Mereka dijerat Pasal 196 juncto Pasal 98 dan atau Pasal 197 juncto Pasal 106 dan atau Pasal 198 juncto Pasal 108 Undang-Undang Nomor 36/2009 tentang Kesehatan serta Pasal 62 juncto Pasal 8 Undang-Undang Nomor 8/1999 tentang Perlindungan Konsumen.
Alur vaksin palsu sampai ke konsumen. Sumber: Kemenkes
Ari menerangkan pelaku mengemas vaksin palsu dengan limbah botol vaksin. Botol vaksin bekas dicuci, lalu diisi cairan vaksin dengan cara disuntik. Kemudian, botol ditutup kembali dengan karet.
Kebanyakan vaksin yang dipalsukan oleh tersangka yang nilai jualnya tinggi dan impor. Penyidik Bareskrim sedang menyelidiki keterlibatan dokter dan suster dalam bisnis vaksin palsu.
Penyidik Bareskrim Polri memeriksa dua dokter spesialis anak yang salah seorangnya bekerja di rumah sakit yang menggunakan vaksin palsu, Kamis 14 Juli.
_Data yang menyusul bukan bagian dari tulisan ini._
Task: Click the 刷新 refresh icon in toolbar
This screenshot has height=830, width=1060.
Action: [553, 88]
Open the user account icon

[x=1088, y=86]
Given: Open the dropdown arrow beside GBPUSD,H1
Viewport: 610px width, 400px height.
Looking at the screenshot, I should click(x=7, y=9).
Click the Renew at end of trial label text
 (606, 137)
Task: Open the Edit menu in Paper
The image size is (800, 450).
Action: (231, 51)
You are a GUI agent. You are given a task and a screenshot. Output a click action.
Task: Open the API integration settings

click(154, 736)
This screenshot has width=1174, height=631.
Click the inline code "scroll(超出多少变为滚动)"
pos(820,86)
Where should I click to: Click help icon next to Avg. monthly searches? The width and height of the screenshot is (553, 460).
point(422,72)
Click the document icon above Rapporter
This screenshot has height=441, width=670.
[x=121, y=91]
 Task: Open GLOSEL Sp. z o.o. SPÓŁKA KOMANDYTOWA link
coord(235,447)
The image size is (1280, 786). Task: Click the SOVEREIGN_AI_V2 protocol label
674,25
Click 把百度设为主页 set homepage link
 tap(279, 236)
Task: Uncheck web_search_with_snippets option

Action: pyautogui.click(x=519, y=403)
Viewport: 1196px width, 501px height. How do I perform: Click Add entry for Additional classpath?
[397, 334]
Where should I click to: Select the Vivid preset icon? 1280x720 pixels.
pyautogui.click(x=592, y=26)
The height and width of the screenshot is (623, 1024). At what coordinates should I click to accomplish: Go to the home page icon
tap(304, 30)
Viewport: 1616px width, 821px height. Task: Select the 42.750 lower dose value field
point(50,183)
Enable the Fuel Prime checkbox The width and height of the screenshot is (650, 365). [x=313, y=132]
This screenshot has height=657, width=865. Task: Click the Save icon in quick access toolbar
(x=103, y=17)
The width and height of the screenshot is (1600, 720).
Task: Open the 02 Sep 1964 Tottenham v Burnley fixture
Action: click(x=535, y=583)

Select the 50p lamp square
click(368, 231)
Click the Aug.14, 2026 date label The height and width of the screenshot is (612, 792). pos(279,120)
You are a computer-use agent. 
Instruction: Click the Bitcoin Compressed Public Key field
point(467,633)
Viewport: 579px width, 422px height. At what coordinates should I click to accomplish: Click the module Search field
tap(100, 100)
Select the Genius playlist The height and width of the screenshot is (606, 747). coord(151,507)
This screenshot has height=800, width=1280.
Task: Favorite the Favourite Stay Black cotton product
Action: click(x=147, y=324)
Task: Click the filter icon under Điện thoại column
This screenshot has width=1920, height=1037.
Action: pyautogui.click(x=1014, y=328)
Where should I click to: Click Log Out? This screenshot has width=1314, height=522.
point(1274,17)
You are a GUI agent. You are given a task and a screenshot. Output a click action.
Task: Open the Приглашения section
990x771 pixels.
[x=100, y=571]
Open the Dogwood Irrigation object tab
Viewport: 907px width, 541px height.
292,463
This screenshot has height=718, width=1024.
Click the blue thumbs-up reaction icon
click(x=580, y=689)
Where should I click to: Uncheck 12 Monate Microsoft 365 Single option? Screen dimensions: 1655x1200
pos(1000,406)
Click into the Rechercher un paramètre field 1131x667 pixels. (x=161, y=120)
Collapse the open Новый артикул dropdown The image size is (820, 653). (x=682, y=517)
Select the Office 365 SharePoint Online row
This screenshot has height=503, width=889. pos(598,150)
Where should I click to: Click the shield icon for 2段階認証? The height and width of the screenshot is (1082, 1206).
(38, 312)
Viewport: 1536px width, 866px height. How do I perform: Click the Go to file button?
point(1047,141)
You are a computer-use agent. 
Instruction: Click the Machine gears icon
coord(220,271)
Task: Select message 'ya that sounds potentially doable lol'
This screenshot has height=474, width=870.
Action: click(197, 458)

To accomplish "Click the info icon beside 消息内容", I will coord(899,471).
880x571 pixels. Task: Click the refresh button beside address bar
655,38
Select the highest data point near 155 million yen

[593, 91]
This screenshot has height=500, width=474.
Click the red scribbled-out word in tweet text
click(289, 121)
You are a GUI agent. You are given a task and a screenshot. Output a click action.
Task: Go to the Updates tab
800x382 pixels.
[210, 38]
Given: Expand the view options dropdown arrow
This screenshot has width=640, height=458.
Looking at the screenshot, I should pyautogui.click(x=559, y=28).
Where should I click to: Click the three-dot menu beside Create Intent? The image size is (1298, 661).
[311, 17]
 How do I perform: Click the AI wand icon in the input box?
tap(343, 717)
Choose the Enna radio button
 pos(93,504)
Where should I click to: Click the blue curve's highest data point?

Direktur Tindak Pidana Ekonomi Khusus Bareskrim Polri Brigjen Pol Agung Setya mengatakan, keduanya diduga berperan menyebarkan vaksin palsu.
(
Klik: Polisi Dalami Dugaan Keterlibatan Pihak Rumah Sakit dalam Kasus Vaksin Palsu)
Grafis: Kemenkes
Kementerian Kesehatan menyiapkan pola penanganan anak yang mendapatkan produk vaksin palsu. Menteri Kesehatan menuturkan, pihaknya akan terlebih dahulu mengaudit rumah sakit yang menggunakan vaksin palsu.
"Setelah mendapatkan data rumah sakit, kami akan mengikuti dan melihat medical record. Kemudian, kami akan menyisir siapa yang mendapatkan vaksin palsu ini. Kami akan kerja sama dengan IDAI (Ikatan Dokter Anak Indonesia)," ucap Menteri Kesehatan, hari ini.